Back to News for Developers

Facebook Supports OpenID for Automatic Login

May 18, 2009ByLuke Shepard

In continuing with our efforts toward greater openness, we are excited to announce that Facebook is now an OpenID relying party. We've been engaging with the OpenID community for a while now. We'll be the largest relying party so far and look forward to contributing back to the community what we learned about how OpenID works with a complex and changing user base.

Over the past several months, we've taken a number of steps that help to build a scalable, secure, and sustainable framework, one that further defines what it means to be an OpenID relying party.

We believe openness and open standards foster a strong developer community with shared goals and interests. So, Facebook joined the OpenID Foundation Board in February of this year.

We've always believed that making the user experience as secure, lightweight, and intuitive as possible, which 200 million people can comfortably enjoy and understand, is one of our top priorities. In the spirit of helping craft a simple and safe login flow for OpenID, we hosted the OpenID User Experience Summit, where we shared lessons learned from developing the Facebook Connect authentication system.

We're also concerned with account security. Again, we shared our experience developing Facebook Connect, where we eventually came up with a design that ensures that users would know that they were providing their login credentials to Facebook, and not some unscrupulous site. We streamlined the OpenID login process while maintaining security, converting the full-page redirect to a pop-up. We worked with the community to develop this pop-up extension to standardize the more streamlined user experience.

We've always let our users express their real world connections. From the beginning, Facebook users could use their college and workplace identities to establish real world networks. Now, they can also use open standards to establish their identities on Facebook.

These are the first steps of many in working with the OpenID community.

Now, users can register for Facebook using their Gmail accounts. This is a quicker, more streamlined way for new users to register for the site, find their friends, and start exploring.

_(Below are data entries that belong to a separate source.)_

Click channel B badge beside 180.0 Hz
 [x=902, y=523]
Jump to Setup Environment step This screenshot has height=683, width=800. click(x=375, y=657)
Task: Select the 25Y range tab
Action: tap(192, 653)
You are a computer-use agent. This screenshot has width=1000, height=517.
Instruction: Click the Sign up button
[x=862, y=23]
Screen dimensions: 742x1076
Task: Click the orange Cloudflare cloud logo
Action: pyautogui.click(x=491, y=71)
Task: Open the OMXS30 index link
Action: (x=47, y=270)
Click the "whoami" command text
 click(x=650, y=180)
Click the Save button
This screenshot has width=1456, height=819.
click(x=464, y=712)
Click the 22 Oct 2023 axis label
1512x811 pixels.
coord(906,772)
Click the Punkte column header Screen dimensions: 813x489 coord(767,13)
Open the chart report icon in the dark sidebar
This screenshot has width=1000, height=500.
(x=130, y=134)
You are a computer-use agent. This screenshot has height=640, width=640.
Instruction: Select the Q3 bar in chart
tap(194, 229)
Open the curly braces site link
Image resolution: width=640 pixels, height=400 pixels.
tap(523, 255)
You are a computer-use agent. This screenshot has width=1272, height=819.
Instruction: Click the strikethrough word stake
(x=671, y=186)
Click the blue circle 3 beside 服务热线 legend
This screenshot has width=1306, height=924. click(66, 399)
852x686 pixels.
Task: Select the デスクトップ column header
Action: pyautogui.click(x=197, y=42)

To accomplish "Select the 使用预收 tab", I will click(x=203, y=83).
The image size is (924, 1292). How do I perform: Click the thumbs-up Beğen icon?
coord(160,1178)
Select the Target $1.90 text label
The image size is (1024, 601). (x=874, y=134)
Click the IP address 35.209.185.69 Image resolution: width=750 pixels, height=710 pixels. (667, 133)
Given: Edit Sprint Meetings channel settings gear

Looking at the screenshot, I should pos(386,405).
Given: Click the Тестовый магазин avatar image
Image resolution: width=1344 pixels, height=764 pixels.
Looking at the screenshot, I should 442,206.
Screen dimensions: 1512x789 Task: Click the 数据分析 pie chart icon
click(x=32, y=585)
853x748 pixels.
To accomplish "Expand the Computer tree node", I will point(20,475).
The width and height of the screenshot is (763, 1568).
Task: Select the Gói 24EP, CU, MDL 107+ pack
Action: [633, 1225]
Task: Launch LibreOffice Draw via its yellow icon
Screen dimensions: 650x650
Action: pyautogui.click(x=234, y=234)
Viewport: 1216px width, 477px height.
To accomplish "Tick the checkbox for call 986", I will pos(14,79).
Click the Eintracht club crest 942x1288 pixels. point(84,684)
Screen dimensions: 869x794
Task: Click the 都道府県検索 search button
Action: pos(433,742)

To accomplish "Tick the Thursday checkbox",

Existing and new users can now link their Facebook accounts with their Gmail accounts or with accounts from those OpenID providers that support automatic login. Once a user links his or her account with a Gmail address or an OpenID URL, logs in to that account, then goes to Facebook, that user will already be logged in to Facebook.

In tests we've run, we've noticed that first-time users who register on the site with OpenID are more likely to become active Facebook users. They get up and running after registering even faster than before, find their friends easily, and quickly engage on the site.

We welcome your feedback on the Developer Forum. And you can read the technical requirements on the Developer Wiki.

We'll keep working on the OpenID experience to make it even better for new and existing users. And we'll continue to work with the OpenID community and others on advancing openness on the Web.